Mumbai, 27 Jun (Commoditiescontrol): Crude oil prices declined in early Asian trading on Thursday, driven by an unexpected increase in U.S. stockpiles, which heightened concerns about sluggish demand from the world's top oil consumer. However, potential disruptions to Middle East supplies due to escalating conflicts in Gaza limited the price drop.
Brent crude futures fell by 30 cents, or 0.4%, to $84.17 a barrel, while U.S. West Texas Intermediate (WTI) crude futures dropped 32 cents, or 0.4%, to $80.58 per barrel. This decline followed a slight uptick in both benchmarks on Wednesday.
The U.S. Energy Information Administration (EIA) reported a surprising 3.6 million barrel increase in crude oil stocks last week. Analysts had anticipated a 2.9 million-barrel reduction. Additionally, U.S. gasoline stocks rose by 2.7 million barrels, contrary to the expected 1 million-barrel drawdown.

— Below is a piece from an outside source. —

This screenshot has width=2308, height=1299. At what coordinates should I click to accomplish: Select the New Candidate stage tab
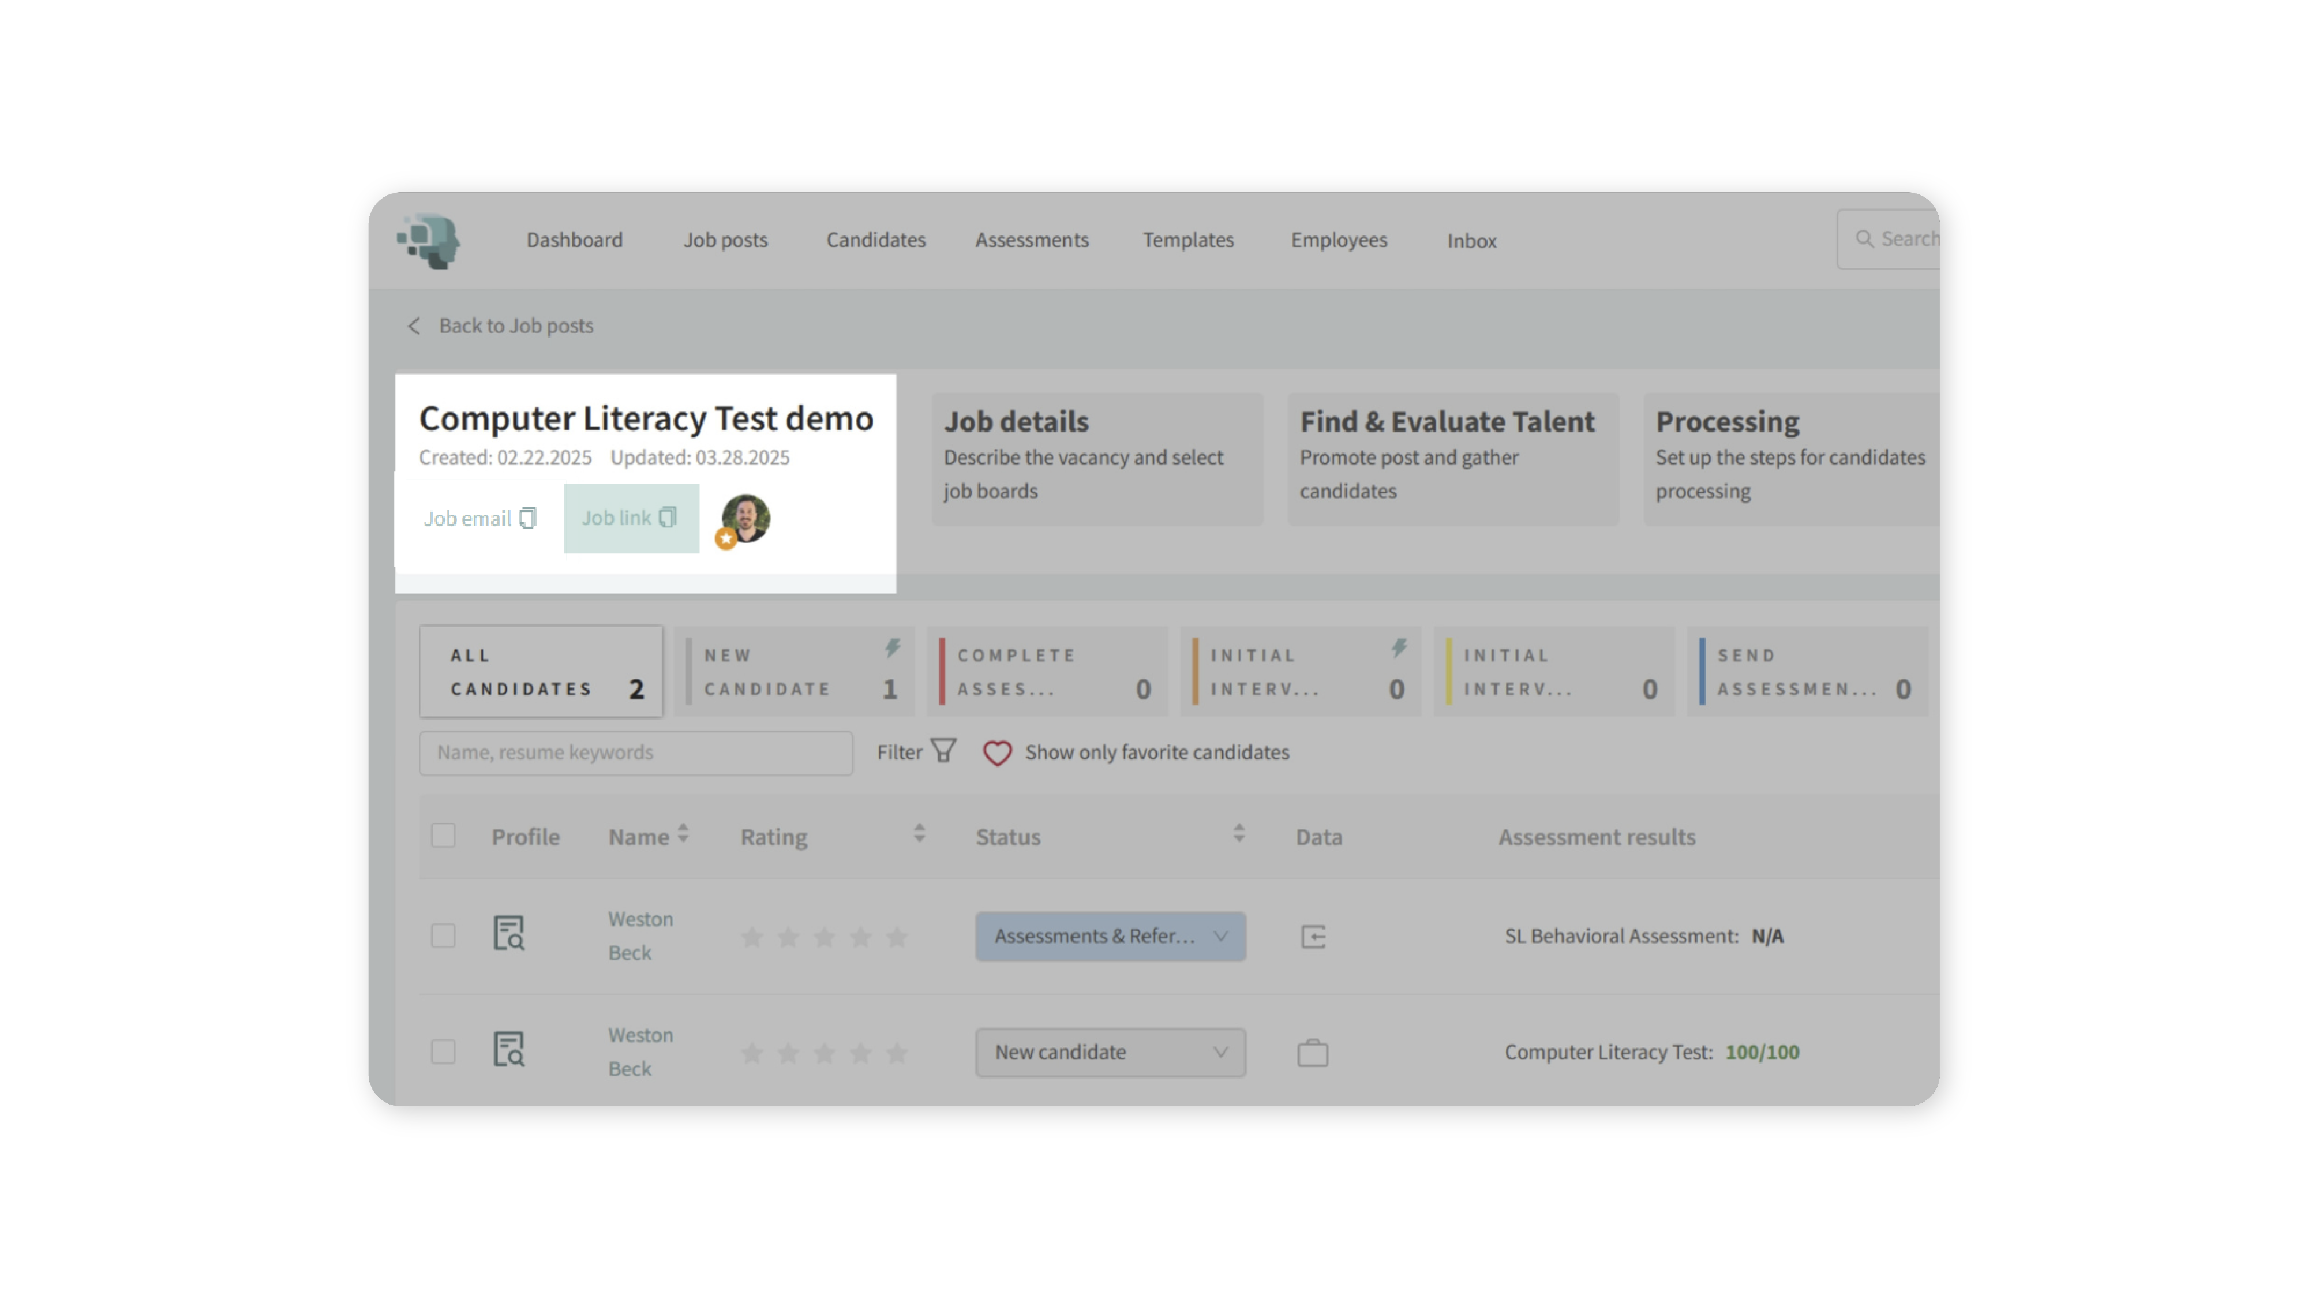794,671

Demand indicators also showed weakness, with product supplied for motor gasoline, a proxy for demand, falling by approximately 417,000 barrels per day last week, bringing the total to 8.97 million bpd. The four-week average demand is about 2% lower than the same period last year. According to analyst Ueno, this weak consumption during the peak U.S. summer driving season has caused concern among traders.

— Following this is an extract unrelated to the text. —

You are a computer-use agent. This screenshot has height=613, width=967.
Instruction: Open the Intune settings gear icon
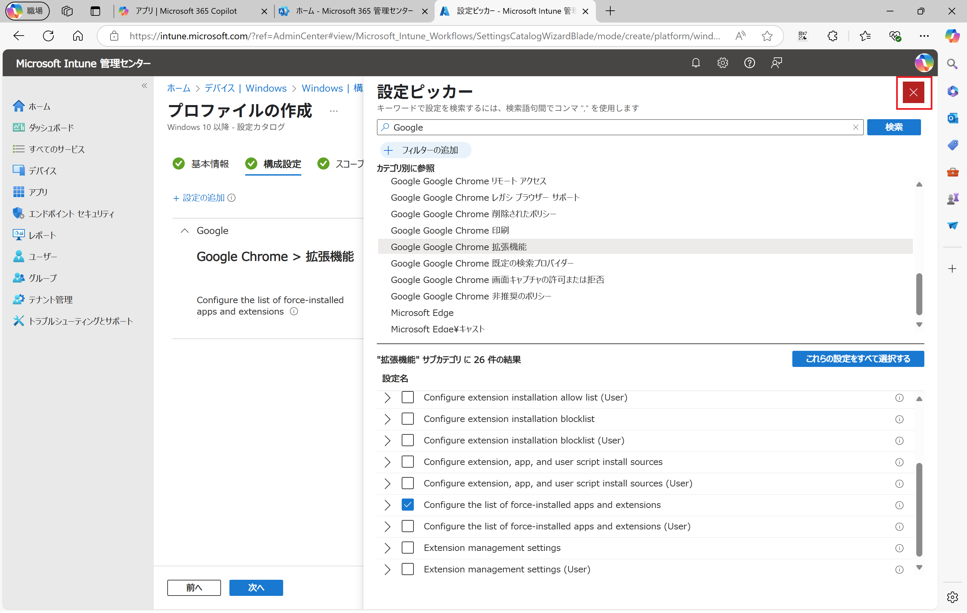point(722,63)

In the Middle East, tensions have been rising, particularly between Israel and Lebanon's Hezbollah. The possibility of an all-out conflict involving major regional powers, including oil producer Iran, has stoked fears of supply disruptions. Turkish President Tayyip Erdogan expressed solidarity with Lebanon and urged support from regional countries.
Meanwhile, Israeli forces conducted heavy bombardments across Gaza on Wednesday, with reports of intense overnight fighting in Rafah, located in the southern part of the Palestinian enclave.
The ongoing geopolitical instability in the Middle East continues to be a significant factor for oil markets, influencing traders' sentiments and price movements.